Wear and tear on gym flooring is normal, and while you can extend your gym floor’s longevity through preventative care, the floor will need to be replaced at some point. Damage can also be increased by other factors, such as water damage, bleachers and sporting equipment, and other causes in the area. 

Gym flooring is made of many materials, and while this can vary how long the floor lasts or how much a full replacement costs, there are some clear signs of what you can look for that may indicate it is time to replace your floor. Here are six signs to keep an eye out for.

1. Cracking Finish

If you notice the finish on your gym floor has any cracking, flaking, chipping, or peeling, take a closer look at the entirety of your floor. While these signs may not necessarily mean the next step is a total gym floor replacement, they could indicate the need for refinishing. It could also signify deeper damage to the floor if it has gone too long without upkeep.

2. Gaps and Separation

With wood gym flooring, it is expected to have some movement throughout the seasons due to changes in the environment. This environment must stay as stable as possible to keep your gym floors in the best condition. Too much humidity will cause wood boards to expand, while too dry of air will lead to gaps between boards. 
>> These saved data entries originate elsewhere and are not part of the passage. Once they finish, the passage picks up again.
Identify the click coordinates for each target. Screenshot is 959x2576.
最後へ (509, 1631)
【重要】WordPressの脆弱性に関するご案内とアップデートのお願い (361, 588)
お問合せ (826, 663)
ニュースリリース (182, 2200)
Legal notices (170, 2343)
By checking your HVAC system, you can ensure humidity stays at a stable range of 35-55 percent. If your humidity level is commonly out of that range, you may notice more movement on your flooring. Over time, this can lead to major gaps and cracks, which may cause injuries to both athletes and spectators. Keeping a level humidity in your gym is the easiest way to prevent the separation of wood flooring.

3. Water Damage

If you observe cupping or crowning on your floors, that is a clear sign of water damage. This is when wood floorboards are warped, making the edges uneven with the center of the board. If the water source is removed, the flooring may return to its natural state.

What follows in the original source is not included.